The power of inclusion is one of revenue. Event owners will require a virtual addition to the event because they will appreciate the revenue potential after running virtual events for many months.


What About Trade Shows?

There is a valid argument right now that some types of events, such as trade shows are underserved by virtual events.

There are two ways to view this issue:

  • Pessimistically: the coronavirus jeopardizes the very existence of trade shows. (Frankly, this seems too far out and unrealistic.)
  • Optimistically: trade shows will soon be served by better virtual tools. Once we enter the realm of good virtual trade shows, the same pattern will apply to the future of exhibitions.

Trade show owners will be under increased pressure to deliver value to exhibitors. Transparency, accountability, and inclusion will be sought after like never before. It will be the most significant challenge this sector will ever have to face.

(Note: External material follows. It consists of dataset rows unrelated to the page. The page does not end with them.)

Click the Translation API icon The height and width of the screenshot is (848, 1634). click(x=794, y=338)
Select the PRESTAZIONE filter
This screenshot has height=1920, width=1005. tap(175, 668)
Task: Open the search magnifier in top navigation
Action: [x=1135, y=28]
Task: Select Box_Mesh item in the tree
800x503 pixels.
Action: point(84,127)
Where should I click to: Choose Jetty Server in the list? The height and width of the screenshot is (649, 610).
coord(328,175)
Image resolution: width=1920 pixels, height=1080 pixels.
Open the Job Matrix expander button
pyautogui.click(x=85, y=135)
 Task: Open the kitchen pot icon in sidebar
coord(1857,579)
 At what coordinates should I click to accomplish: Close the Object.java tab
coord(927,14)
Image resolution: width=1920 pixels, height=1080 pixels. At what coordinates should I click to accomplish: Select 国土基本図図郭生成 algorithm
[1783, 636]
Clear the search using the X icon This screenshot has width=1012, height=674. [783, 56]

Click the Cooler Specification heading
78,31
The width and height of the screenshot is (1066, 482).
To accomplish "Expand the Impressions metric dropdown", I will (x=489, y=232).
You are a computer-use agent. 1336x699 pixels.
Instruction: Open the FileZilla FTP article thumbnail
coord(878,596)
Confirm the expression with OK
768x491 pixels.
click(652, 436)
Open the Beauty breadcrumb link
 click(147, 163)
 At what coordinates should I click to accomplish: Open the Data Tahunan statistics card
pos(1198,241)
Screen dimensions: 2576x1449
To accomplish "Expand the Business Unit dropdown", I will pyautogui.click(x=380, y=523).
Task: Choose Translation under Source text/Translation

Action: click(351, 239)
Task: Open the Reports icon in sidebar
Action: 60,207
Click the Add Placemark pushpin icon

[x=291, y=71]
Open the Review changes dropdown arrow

Virtual events, combined with some of the worst economic indicators in the past hundred years will transform the way companies look at events.

Efficiency, transparency, accountability, inclusion. Event owners in a post-Coronavirus world, will approach live meetings with a new set of tools and experience.

The change in the industry won’t be down to its players anymore. The change is happening before our eyes. Some event professionals will thrive in it, some won’t be able to deal with it.

Exciting? Scary? That’s for you to decide.